Esiste un modo di dire “ama tutto ciò su cui si posa il tuo sguardo“.
In qualche modo io credo che il processo sia contrario.
Solo se tu posi il tuo sguardo sei in grado di amare, ovvero di entrare in relazione.
Osservare è un’azione scientifica, della scienza qualitativa e poi quantitativa.
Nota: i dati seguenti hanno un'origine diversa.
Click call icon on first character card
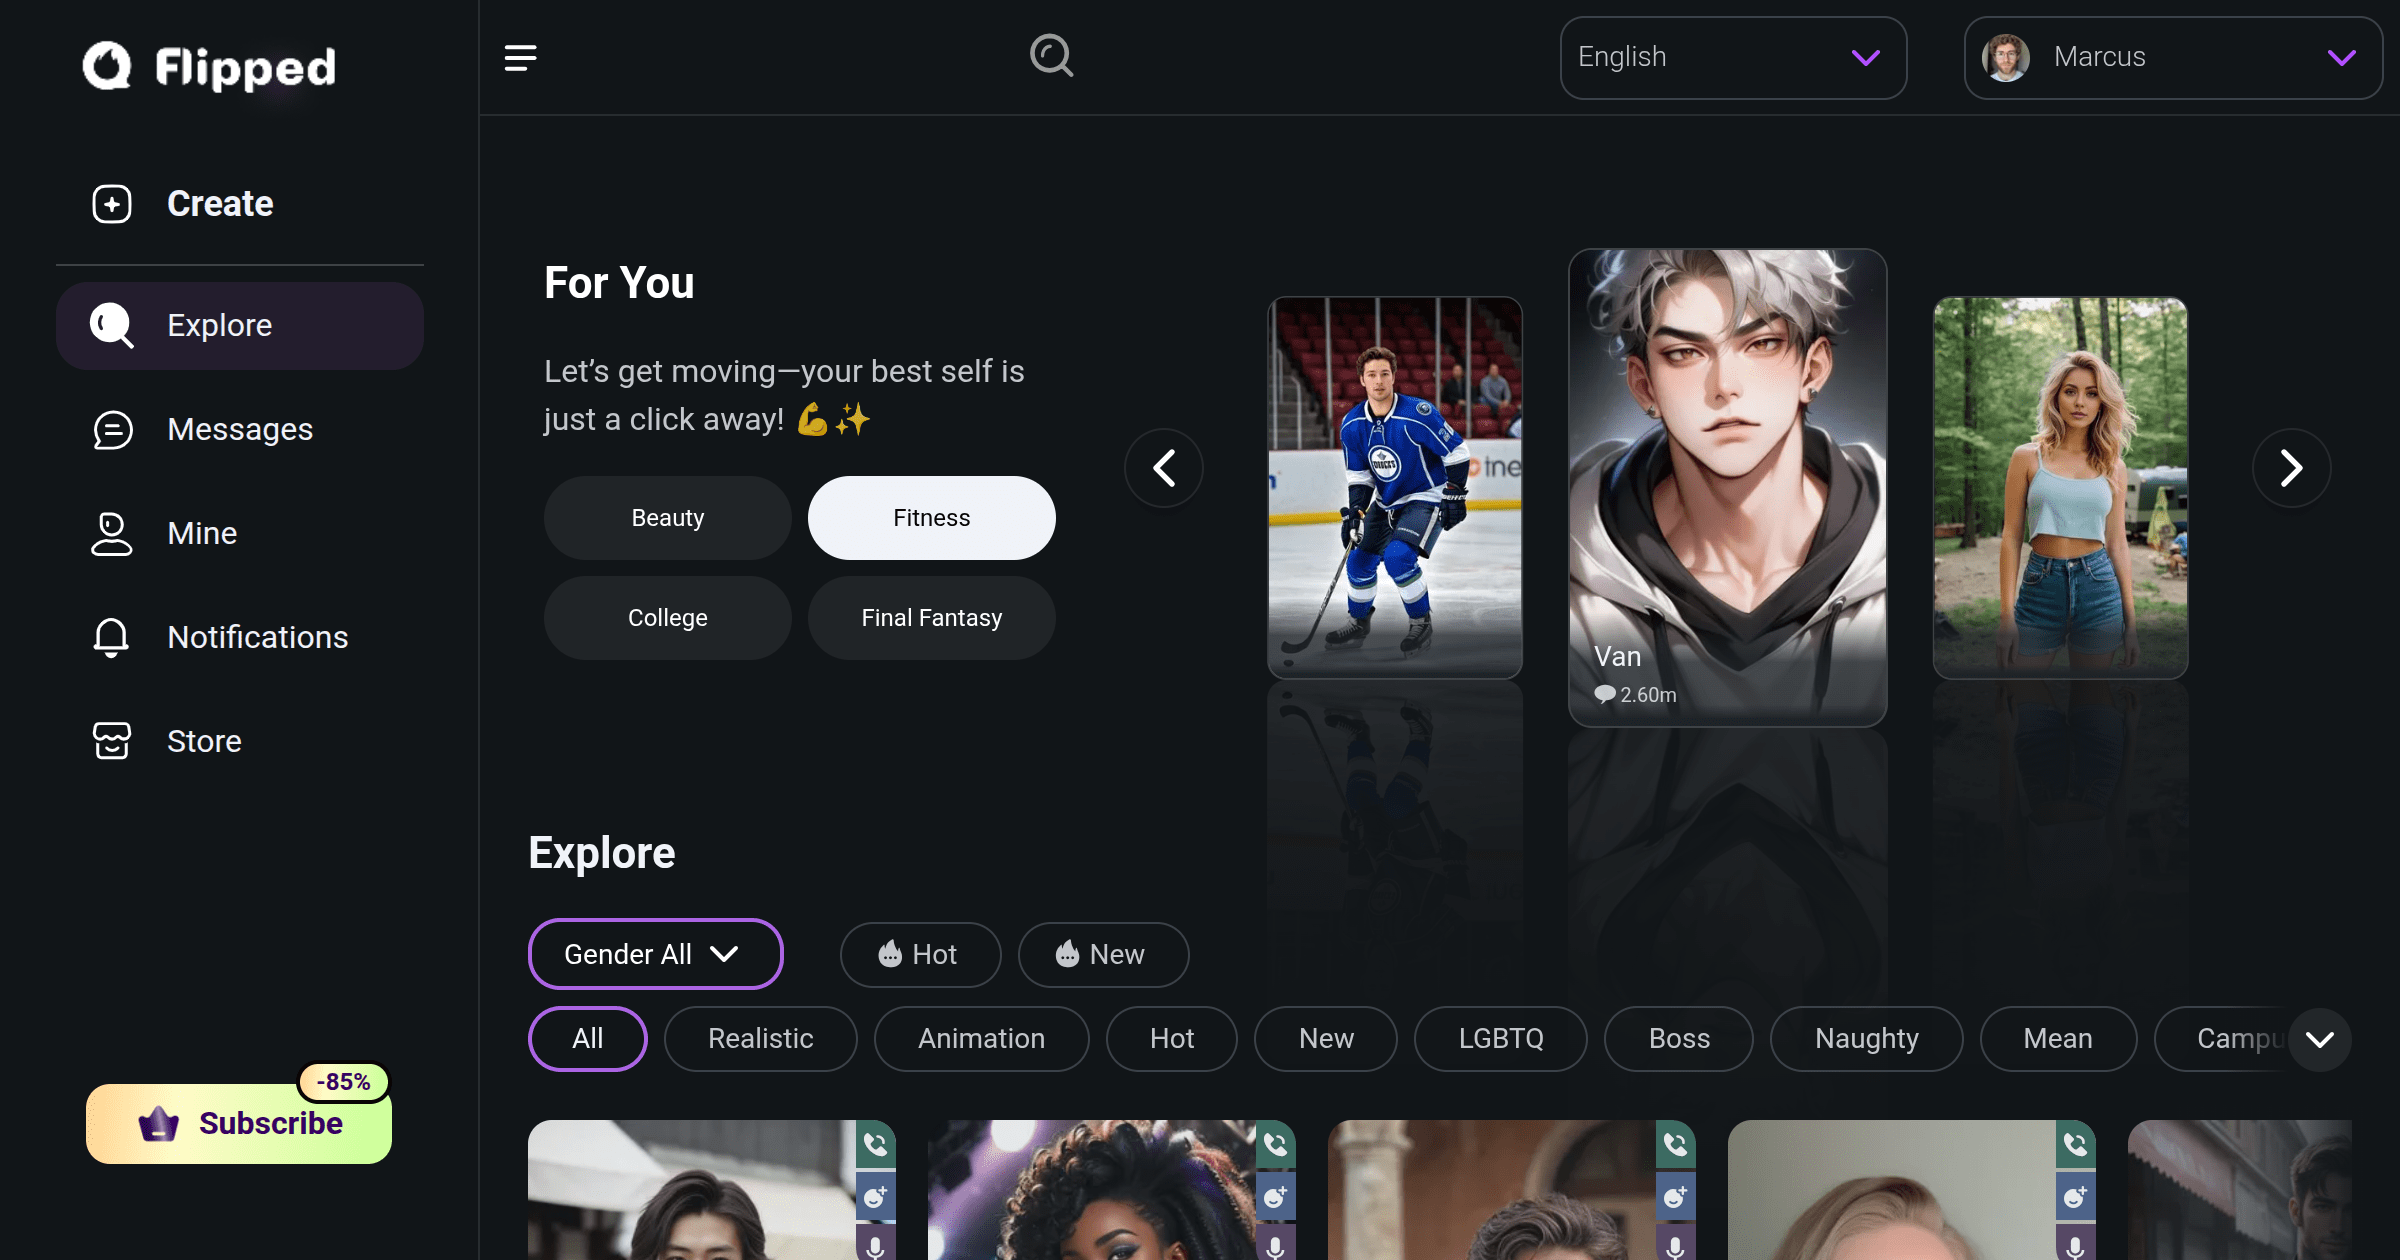The image size is (2400, 1260). (x=875, y=1144)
Il modo di osservare di un clinico non parte dalla pretesa di neutralità e di non intervento su fenomeno.
Come clinico io so che se osservo, ad esempio, il bambino che viene nel mio studio o sul quale devo rivolgere un intervento in un gruppo, io divento parte del processo che osservo e con questo catalizzatore di un cambiamento.
Devo stare sufficientemente vicino per sentire con gli occhi e registrare con la pancia.
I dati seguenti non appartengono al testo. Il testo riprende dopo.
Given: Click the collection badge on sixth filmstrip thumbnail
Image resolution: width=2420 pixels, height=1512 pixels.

Devo stare sufficientemente lontano per monitorare come la mia presenza sposti alcune variabili.
L’osservazione naturalistica e quella partecipata sono parte del processo terapeutico, parte di ciascun intervento clinico.
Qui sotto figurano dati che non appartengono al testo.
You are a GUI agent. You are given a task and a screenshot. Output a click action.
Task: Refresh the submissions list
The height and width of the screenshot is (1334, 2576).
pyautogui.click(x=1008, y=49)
Annoto sul registro delle emozioni, prima che sul notebook e sento che tipo di relazione si va creando tra me e l’oggetto.
Diventiamo così due soggetti, entrambi portatori di una storia in cui gli aspetti narrativi e quelli biologici si fondono, confondono ed emergono.
Mi piace osservare, sostare, guardare, sentire, approfondire, annotare e stare in contatto.
La condivisione è questa, condividere poi l’interesse verso un oggetto o un’esperienza è un’azione successiva.
Ad ogni persona che osservo mi è più chiara la lente con cui guardo.